--- WHAT THE TASK ASKS ---
The data below has to be returned exactly, down to the last character.

--- Saved entries ---

# # # # # # #

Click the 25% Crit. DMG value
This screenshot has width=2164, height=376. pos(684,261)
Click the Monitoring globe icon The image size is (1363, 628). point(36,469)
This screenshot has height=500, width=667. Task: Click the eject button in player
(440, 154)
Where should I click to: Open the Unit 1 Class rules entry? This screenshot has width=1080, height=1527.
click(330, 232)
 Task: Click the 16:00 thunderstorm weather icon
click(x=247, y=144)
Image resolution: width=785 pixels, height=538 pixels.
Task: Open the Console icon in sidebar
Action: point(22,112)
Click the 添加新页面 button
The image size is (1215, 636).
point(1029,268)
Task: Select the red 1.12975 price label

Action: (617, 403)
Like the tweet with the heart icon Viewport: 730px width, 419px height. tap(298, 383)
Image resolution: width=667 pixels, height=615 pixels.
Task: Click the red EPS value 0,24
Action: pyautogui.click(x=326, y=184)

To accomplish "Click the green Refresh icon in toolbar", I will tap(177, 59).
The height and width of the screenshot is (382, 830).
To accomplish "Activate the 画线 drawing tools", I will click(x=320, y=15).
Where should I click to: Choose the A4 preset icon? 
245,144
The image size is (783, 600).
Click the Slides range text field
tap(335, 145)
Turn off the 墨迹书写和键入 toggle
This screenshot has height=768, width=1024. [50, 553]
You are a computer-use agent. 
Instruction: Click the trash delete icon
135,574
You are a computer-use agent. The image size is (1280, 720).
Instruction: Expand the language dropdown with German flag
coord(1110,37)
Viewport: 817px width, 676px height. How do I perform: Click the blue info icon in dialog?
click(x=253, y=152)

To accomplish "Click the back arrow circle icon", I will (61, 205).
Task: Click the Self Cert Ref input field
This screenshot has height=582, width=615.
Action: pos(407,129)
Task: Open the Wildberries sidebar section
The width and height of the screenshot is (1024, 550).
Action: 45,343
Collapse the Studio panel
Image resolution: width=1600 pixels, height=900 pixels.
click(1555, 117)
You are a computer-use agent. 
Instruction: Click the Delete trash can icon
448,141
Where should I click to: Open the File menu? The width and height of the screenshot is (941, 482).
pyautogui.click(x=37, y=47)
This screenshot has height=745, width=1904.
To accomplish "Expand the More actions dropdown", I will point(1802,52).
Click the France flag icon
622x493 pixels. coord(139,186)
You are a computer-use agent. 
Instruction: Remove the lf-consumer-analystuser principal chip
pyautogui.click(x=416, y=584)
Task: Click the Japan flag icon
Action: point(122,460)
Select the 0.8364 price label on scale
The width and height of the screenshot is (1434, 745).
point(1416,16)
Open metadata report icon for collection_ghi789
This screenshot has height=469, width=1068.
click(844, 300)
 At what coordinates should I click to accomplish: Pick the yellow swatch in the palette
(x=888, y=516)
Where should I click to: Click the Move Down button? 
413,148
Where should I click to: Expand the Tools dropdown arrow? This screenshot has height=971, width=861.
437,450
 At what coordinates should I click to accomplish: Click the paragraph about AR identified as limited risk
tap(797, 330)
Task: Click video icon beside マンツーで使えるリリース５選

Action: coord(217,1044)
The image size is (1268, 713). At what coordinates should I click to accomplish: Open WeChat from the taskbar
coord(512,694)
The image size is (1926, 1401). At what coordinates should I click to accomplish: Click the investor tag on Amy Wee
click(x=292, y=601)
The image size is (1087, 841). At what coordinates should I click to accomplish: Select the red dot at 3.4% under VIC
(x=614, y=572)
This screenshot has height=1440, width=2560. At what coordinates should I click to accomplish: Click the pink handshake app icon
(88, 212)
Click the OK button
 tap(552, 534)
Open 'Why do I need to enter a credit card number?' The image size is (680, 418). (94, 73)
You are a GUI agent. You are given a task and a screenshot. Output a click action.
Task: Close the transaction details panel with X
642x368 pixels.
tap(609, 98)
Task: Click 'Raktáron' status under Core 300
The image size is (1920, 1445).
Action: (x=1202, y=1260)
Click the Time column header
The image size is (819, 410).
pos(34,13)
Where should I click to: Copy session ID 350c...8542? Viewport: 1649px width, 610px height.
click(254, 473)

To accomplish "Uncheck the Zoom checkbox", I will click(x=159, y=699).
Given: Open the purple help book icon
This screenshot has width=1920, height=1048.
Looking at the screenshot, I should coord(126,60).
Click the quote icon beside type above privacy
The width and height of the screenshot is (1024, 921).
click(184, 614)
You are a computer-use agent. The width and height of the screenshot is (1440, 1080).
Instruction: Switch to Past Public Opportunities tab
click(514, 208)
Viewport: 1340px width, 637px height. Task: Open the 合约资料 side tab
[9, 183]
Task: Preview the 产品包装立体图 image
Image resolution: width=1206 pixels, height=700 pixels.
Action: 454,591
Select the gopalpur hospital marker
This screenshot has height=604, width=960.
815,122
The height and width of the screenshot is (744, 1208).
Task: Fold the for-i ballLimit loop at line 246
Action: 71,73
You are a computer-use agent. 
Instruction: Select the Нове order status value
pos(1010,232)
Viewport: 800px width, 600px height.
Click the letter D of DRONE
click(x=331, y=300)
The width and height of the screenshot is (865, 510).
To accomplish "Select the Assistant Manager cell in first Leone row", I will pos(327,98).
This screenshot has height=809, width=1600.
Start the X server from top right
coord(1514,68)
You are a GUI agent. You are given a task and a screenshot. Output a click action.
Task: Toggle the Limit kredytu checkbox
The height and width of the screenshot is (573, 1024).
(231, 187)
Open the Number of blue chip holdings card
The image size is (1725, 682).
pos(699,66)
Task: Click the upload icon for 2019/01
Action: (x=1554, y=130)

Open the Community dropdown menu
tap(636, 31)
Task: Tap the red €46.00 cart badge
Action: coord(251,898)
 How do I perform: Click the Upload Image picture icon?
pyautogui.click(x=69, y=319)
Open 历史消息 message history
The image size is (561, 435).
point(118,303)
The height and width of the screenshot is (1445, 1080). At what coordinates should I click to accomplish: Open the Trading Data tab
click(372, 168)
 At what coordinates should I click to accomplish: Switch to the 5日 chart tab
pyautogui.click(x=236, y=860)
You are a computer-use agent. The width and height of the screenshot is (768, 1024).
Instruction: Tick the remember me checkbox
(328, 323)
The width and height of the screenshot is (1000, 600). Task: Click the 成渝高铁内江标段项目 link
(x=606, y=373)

# # # # # # #

--- COMPLETED EXERCISE ---
Click the 25% Crit. DMG value
This screenshot has width=2164, height=376. pos(684,261)
Click the Monitoring globe icon The image size is (1363, 628). point(36,469)
This screenshot has height=500, width=667. Task: Click the eject button in player
(440, 154)
Where should I click to: Open the Unit 1 Class rules entry? This screenshot has width=1080, height=1527.
click(330, 232)
 Task: Click the 16:00 thunderstorm weather icon
click(x=247, y=144)
Image resolution: width=785 pixels, height=538 pixels.
Task: Open the Console icon in sidebar
Action: point(22,112)
Click the 添加新页面 button
The image size is (1215, 636).
point(1029,268)
Task: Select the red 1.12975 price label

Action: (617, 403)
Like the tweet with the heart icon Viewport: 730px width, 419px height. tap(298, 383)
Image resolution: width=667 pixels, height=615 pixels.
Task: Click the red EPS value 0,24
Action: pyautogui.click(x=326, y=184)

To accomplish "Click the green Refresh icon in toolbar", I will tap(177, 59).
The height and width of the screenshot is (382, 830).
To accomplish "Activate the 画线 drawing tools", I will click(x=320, y=15).
Where should I click to: Choose the A4 preset icon? 
245,144
The image size is (783, 600).
Click the Slides range text field
tap(335, 145)
Turn off the 墨迹书写和键入 toggle
This screenshot has height=768, width=1024. [50, 553]
You are a computer-use agent. 
Instruction: Click the trash delete icon
135,574
You are a computer-use agent. The image size is (1280, 720).
Instruction: Expand the language dropdown with German flag
coord(1110,37)
Viewport: 817px width, 676px height. How do I perform: Click the blue info icon in dialog?
click(x=253, y=152)

To accomplish "Click the back arrow circle icon", I will (61, 205).
Task: Click the Self Cert Ref input field
This screenshot has height=582, width=615.
Action: pos(407,129)
Task: Open the Wildberries sidebar section
The width and height of the screenshot is (1024, 550).
Action: 45,343
Collapse the Studio panel
Image resolution: width=1600 pixels, height=900 pixels.
click(1555, 117)
You are a computer-use agent. 
Instruction: Click the Delete trash can icon
448,141
Where should I click to: Open the File menu? The width and height of the screenshot is (941, 482).
pyautogui.click(x=37, y=47)
This screenshot has height=745, width=1904.
To accomplish "Expand the More actions dropdown", I will point(1802,52).
Click the France flag icon
622x493 pixels. coord(139,186)
You are a computer-use agent. 
Instruction: Remove the lf-consumer-analystuser principal chip
pyautogui.click(x=416, y=584)
Task: Click the Japan flag icon
Action: point(122,460)
Select the 0.8364 price label on scale
The width and height of the screenshot is (1434, 745).
point(1416,16)
Open metadata report icon for collection_ghi789
This screenshot has height=469, width=1068.
click(844, 300)
 At what coordinates should I click to accomplish: Pick the yellow swatch in the palette
(x=888, y=516)
Where should I click to: Click the Move Down button? 
413,148
Where should I click to: Expand the Tools dropdown arrow? This screenshot has height=971, width=861.
437,450
 At what coordinates should I click to accomplish: Click the paragraph about AR identified as limited risk
tap(797, 330)
Task: Click video icon beside マンツーで使えるリリース５選

Action: coord(217,1044)
The image size is (1268, 713). At what coordinates should I click to accomplish: Open WeChat from the taskbar
coord(512,694)
The image size is (1926, 1401). At what coordinates should I click to accomplish: Click the investor tag on Amy Wee
click(x=292, y=601)
The image size is (1087, 841). At what coordinates should I click to accomplish: Select the red dot at 3.4% under VIC
(x=614, y=572)
This screenshot has height=1440, width=2560. At what coordinates should I click to accomplish: Click the pink handshake app icon
(88, 212)
Click the OK button
 tap(552, 534)
Open 'Why do I need to enter a credit card number?' The image size is (680, 418). (94, 73)
You are a GUI agent. You are given a task and a screenshot. Output a click action.
Task: Close the transaction details panel with X
642x368 pixels.
tap(609, 98)
Task: Click 'Raktáron' status under Core 300
The image size is (1920, 1445).
Action: (x=1202, y=1260)
Click the Time column header
The image size is (819, 410).
pos(34,13)
Where should I click to: Copy session ID 350c...8542? Viewport: 1649px width, 610px height.
click(254, 473)

To accomplish "Uncheck the Zoom checkbox", I will click(x=159, y=699).
Given: Open the purple help book icon
This screenshot has width=1920, height=1048.
Looking at the screenshot, I should coord(126,60).
Click the quote icon beside type above privacy
The width and height of the screenshot is (1024, 921).
click(184, 614)
You are a computer-use agent. The width and height of the screenshot is (1440, 1080).
Instruction: Switch to Past Public Opportunities tab
click(514, 208)
Viewport: 1340px width, 637px height. Task: Open the 合约资料 side tab
[9, 183]
Task: Preview the 产品包装立体图 image
Image resolution: width=1206 pixels, height=700 pixels.
Action: 454,591
Select the gopalpur hospital marker
This screenshot has height=604, width=960.
815,122
The height and width of the screenshot is (744, 1208).
Task: Fold the for-i ballLimit loop at line 246
Action: 71,73
You are a computer-use agent. 
Instruction: Select the Нове order status value
pos(1010,232)
Viewport: 800px width, 600px height.
Click the letter D of DRONE
click(x=331, y=300)
The width and height of the screenshot is (865, 510).
To accomplish "Select the Assistant Manager cell in first Leone row", I will pos(327,98).
This screenshot has height=809, width=1600.
Start the X server from top right
coord(1514,68)
You are a GUI agent. You are given a task and a screenshot. Output a click action.
Task: Toggle the Limit kredytu checkbox
The height and width of the screenshot is (573, 1024).
(231, 187)
Open the Number of blue chip holdings card
The image size is (1725, 682).
pos(699,66)
Task: Click the upload icon for 2019/01
Action: (x=1554, y=130)

Open the Community dropdown menu
tap(636, 31)
Task: Tap the red €46.00 cart badge
Action: coord(251,898)
 How do I perform: Click the Upload Image picture icon?
pyautogui.click(x=69, y=319)
Open 历史消息 message history
The image size is (561, 435).
point(118,303)
The height and width of the screenshot is (1445, 1080). At what coordinates should I click to accomplish: Open the Trading Data tab
click(372, 168)
 At what coordinates should I click to accomplish: Switch to the 5日 chart tab
pyautogui.click(x=236, y=860)
You are a computer-use agent. The width and height of the screenshot is (768, 1024).
Instruction: Tick the remember me checkbox
(328, 323)
The width and height of the screenshot is (1000, 600). Task: Click the 成渝高铁内江标段项目 link
(x=606, y=373)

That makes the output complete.